START Input records

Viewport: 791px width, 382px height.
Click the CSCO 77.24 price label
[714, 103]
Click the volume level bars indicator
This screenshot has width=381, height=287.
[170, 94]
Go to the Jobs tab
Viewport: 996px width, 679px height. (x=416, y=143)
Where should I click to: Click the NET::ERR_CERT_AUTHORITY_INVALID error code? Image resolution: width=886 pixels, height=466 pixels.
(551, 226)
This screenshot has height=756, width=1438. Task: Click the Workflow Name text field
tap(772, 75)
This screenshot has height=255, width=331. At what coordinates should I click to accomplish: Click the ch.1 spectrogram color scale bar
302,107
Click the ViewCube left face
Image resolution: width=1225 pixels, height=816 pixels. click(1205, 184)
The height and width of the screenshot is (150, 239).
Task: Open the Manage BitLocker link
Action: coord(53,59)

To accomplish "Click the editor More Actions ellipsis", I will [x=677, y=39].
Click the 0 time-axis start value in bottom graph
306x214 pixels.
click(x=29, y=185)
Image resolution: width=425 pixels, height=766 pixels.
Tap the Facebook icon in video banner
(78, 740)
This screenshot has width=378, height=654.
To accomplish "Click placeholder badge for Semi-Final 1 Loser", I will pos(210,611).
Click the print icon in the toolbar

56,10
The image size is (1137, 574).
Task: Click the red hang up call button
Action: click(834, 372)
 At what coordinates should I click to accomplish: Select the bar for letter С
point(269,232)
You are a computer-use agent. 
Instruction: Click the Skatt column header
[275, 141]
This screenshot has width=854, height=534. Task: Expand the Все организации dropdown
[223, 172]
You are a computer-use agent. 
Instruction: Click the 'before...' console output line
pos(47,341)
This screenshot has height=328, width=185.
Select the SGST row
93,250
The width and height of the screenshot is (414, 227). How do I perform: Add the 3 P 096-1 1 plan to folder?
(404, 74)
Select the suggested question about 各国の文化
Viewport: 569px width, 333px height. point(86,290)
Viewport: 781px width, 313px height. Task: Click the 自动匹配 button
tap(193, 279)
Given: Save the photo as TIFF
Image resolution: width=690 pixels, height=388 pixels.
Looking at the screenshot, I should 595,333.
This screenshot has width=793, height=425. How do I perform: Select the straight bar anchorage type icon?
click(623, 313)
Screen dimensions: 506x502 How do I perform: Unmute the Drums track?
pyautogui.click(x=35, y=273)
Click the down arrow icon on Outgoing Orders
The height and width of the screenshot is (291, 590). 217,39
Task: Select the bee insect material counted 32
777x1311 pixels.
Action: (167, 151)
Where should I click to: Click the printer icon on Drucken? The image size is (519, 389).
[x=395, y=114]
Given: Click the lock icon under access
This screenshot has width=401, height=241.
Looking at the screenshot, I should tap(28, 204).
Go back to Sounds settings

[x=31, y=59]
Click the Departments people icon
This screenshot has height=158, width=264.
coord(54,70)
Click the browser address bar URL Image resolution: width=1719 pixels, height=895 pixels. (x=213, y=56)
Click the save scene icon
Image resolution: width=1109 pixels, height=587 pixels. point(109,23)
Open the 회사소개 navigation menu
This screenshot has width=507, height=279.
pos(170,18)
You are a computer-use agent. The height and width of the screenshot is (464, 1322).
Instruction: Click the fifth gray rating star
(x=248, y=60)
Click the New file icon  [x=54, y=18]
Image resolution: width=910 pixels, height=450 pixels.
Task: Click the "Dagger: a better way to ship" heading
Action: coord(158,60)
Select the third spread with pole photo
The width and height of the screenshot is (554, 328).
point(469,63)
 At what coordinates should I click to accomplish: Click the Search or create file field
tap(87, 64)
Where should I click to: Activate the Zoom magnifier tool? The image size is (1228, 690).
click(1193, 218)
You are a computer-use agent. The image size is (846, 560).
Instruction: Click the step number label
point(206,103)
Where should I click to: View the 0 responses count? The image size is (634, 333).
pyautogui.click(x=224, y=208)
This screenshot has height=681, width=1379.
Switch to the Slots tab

END Input records

[Problem statement] Retyping every line above exactly is all that is needed.

[Response to the exercise]
Viewport: 791px width, 382px height.
Click the CSCO 77.24 price label
[714, 103]
Click the volume level bars indicator
This screenshot has width=381, height=287.
[170, 94]
Go to the Jobs tab
Viewport: 996px width, 679px height. (x=416, y=143)
Where should I click to: Click the NET::ERR_CERT_AUTHORITY_INVALID error code? Image resolution: width=886 pixels, height=466 pixels.
(551, 226)
This screenshot has height=756, width=1438. Task: Click the Workflow Name text field
tap(772, 75)
This screenshot has height=255, width=331. At what coordinates should I click to accomplish: Click the ch.1 spectrogram color scale bar
302,107
Click the ViewCube left face
Image resolution: width=1225 pixels, height=816 pixels. click(1205, 184)
The height and width of the screenshot is (150, 239).
Task: Open the Manage BitLocker link
Action: coord(53,59)

To accomplish "Click the editor More Actions ellipsis", I will [x=677, y=39].
Click the 0 time-axis start value in bottom graph
306x214 pixels.
click(x=29, y=185)
Image resolution: width=425 pixels, height=766 pixels.
Tap the Facebook icon in video banner
(78, 740)
This screenshot has width=378, height=654.
To accomplish "Click placeholder badge for Semi-Final 1 Loser", I will pos(210,611).
Click the print icon in the toolbar

56,10
The image size is (1137, 574).
Task: Click the red hang up call button
Action: click(834, 372)
 At what coordinates should I click to accomplish: Select the bar for letter С
point(269,232)
You are a computer-use agent. 
Instruction: Click the Skatt column header
[275, 141]
This screenshot has width=854, height=534. Task: Expand the Все организации dropdown
[223, 172]
You are a computer-use agent. 
Instruction: Click the 'before...' console output line
pos(47,341)
This screenshot has height=328, width=185.
Select the SGST row
93,250
The width and height of the screenshot is (414, 227). How do I perform: Add the 3 P 096-1 1 plan to folder?
(404, 74)
Select the suggested question about 各国の文化
Viewport: 569px width, 333px height. point(86,290)
Viewport: 781px width, 313px height. Task: Click the 自动匹配 button
tap(193, 279)
Given: Save the photo as TIFF
Image resolution: width=690 pixels, height=388 pixels.
Looking at the screenshot, I should 595,333.
This screenshot has width=793, height=425. How do I perform: Select the straight bar anchorage type icon?
click(623, 313)
Screen dimensions: 506x502 How do I perform: Unmute the Drums track?
pyautogui.click(x=35, y=273)
Click the down arrow icon on Outgoing Orders
The height and width of the screenshot is (291, 590). 217,39
Task: Select the bee insect material counted 32
777x1311 pixels.
Action: (167, 151)
Where should I click to: Click the printer icon on Drucken? The image size is (519, 389).
[x=395, y=114]
Given: Click the lock icon under access
This screenshot has width=401, height=241.
Looking at the screenshot, I should tap(28, 204).
Go back to Sounds settings

[x=31, y=59]
Click the Departments people icon
This screenshot has height=158, width=264.
coord(54,70)
Click the browser address bar URL Image resolution: width=1719 pixels, height=895 pixels. (x=213, y=56)
Click the save scene icon
Image resolution: width=1109 pixels, height=587 pixels. point(109,23)
Open the 회사소개 navigation menu
This screenshot has width=507, height=279.
pos(170,18)
You are a computer-use agent. The height and width of the screenshot is (464, 1322).
Instruction: Click the fifth gray rating star
(x=248, y=60)
Click the New file icon  [x=54, y=18]
Image resolution: width=910 pixels, height=450 pixels.
Task: Click the "Dagger: a better way to ship" heading
Action: coord(158,60)
Select the third spread with pole photo
The width and height of the screenshot is (554, 328).
point(469,63)
 At what coordinates should I click to accomplish: Click the Search or create file field
tap(87, 64)
Where should I click to: Activate the Zoom magnifier tool? The image size is (1228, 690).
click(1193, 218)
You are a computer-use agent. The image size is (846, 560).
Instruction: Click the step number label
point(206,103)
Where should I click to: View the 0 responses count? The image size is (634, 333).
pyautogui.click(x=224, y=208)
This screenshot has height=681, width=1379.
Switch to the Slots tab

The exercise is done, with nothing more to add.